Dead, stranded whales along Australia beach

DEPARTMENT OF NATURAL RESOURCES AND ENVIRONMENT TASMANIA/AGENCE FRANCE-PRESSE CARCASSES of pilot whales beached on Macquarie Harbor, in Tasman ia, Australia.

5 days ago

SYDNEY, Australia (AFP) — Around 230 pilot whales were found stranded on the rugged west coast of Tasmania Wednesday, with Australian officials saying only half appeared to be alive.

“A pod of approximately 230 whales has stranded near Macquarie Harbor,” said the state’s Department of Natural Resources and Environment.

“It appears about half of the animals are alive.”

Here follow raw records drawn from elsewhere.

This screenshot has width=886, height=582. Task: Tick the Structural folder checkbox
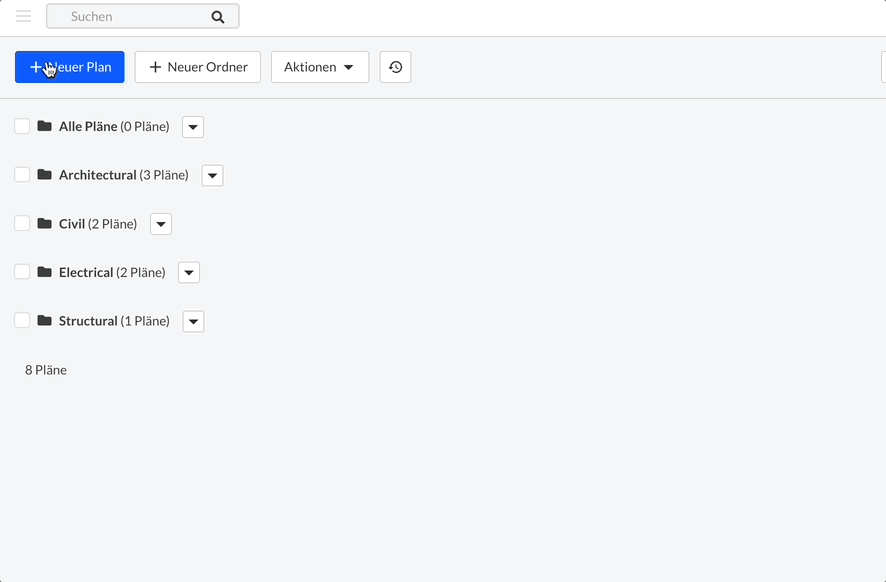(22, 320)
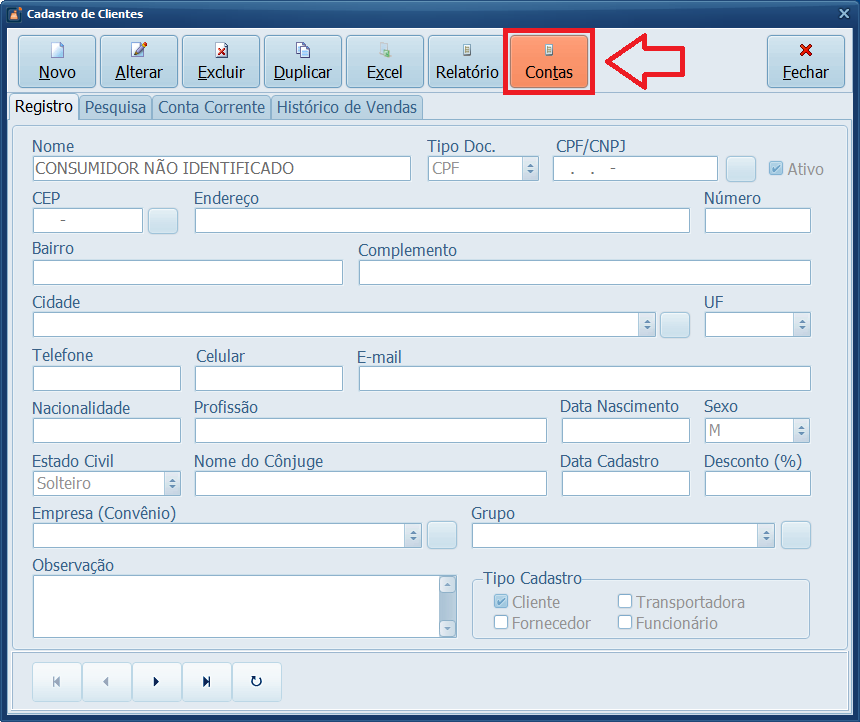Check the Fornecedor checkbox

point(501,623)
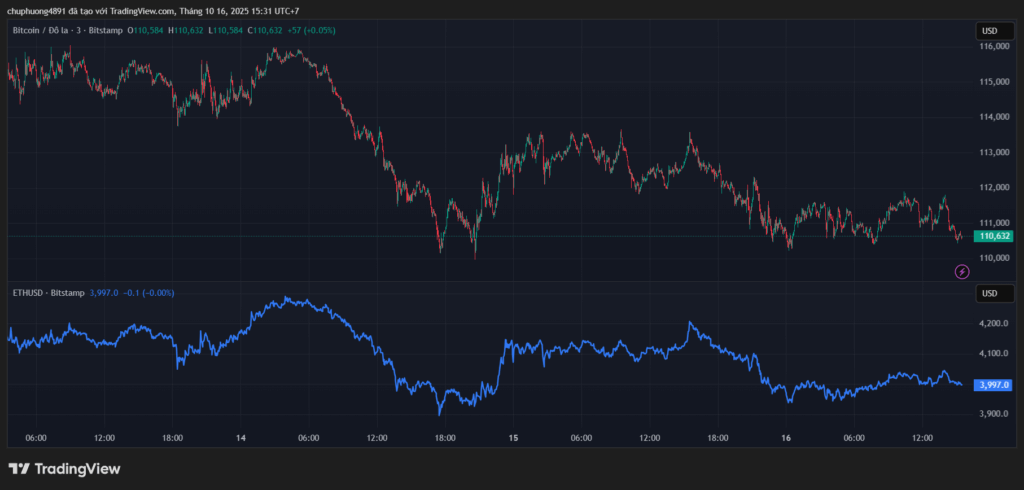The width and height of the screenshot is (1024, 490).
Task: Click the green 110,632 current price tag
Action: [x=995, y=236]
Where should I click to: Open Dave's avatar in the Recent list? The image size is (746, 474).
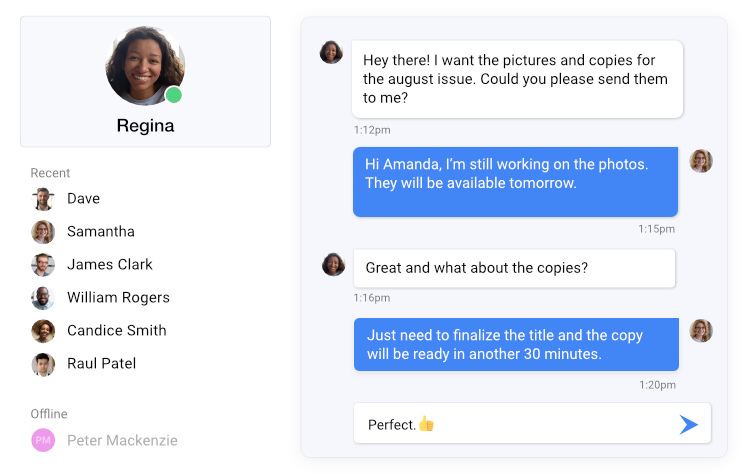click(x=43, y=199)
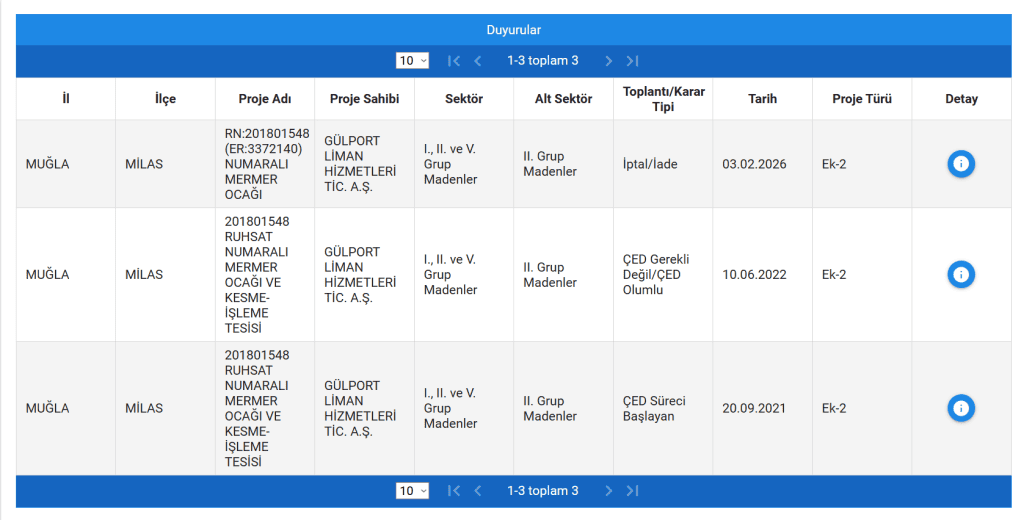Go to next page in bottom paginator
The width and height of the screenshot is (1024, 520).
point(608,491)
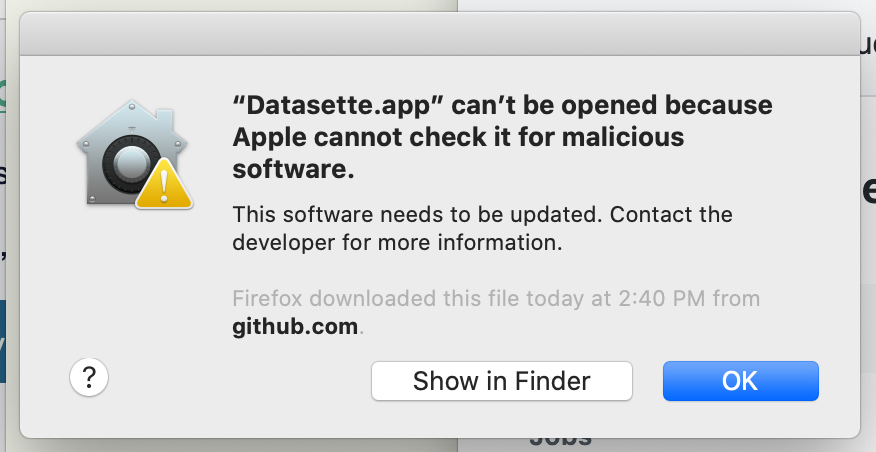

Aerial images showed a devastating scene of dozens of black glossy mammals strewn along a stretch of beach where the frigid southern ocean meets the sand.

Almost two years ago to the day the area was the scene of another mass stranding involving almost 500 pilot whales. Just over 100 survived.

The causes of mass strandings are still not fully understood.

Scientists have suggested they could be caused by pods going off track after feeding too close to shore.

Pilot whales are highly sociable and can follow podmates who stray into danger.

Officials said marine conservation experts and staff with whale rescue gear were en route to the scene.

Meanwhile, Australian wildlife investigators were on Wednesday trying to piece together why more than a dozen young male sperm whales died in a mass stranding on a remote beach of Tasmania.

The 14 whales were discovered beached on King Island earlier this week, off Tasmania’s north coast.

Biologists and a veterinarian from the state’s conservation agency have traveled to the small island to investigate, with an aerial survey finding no other stranded whales.

The young whales’ deaths may be a case of “misadventure,” wildlife biologist Kris Carlyon from the state government conservation agency told the local Mercury newspaper.

“The most common reason for stranding events is misadventure, they might have been foraging close to shore, there might have been food and possibly they were caught on a low tide,” Carlyon said.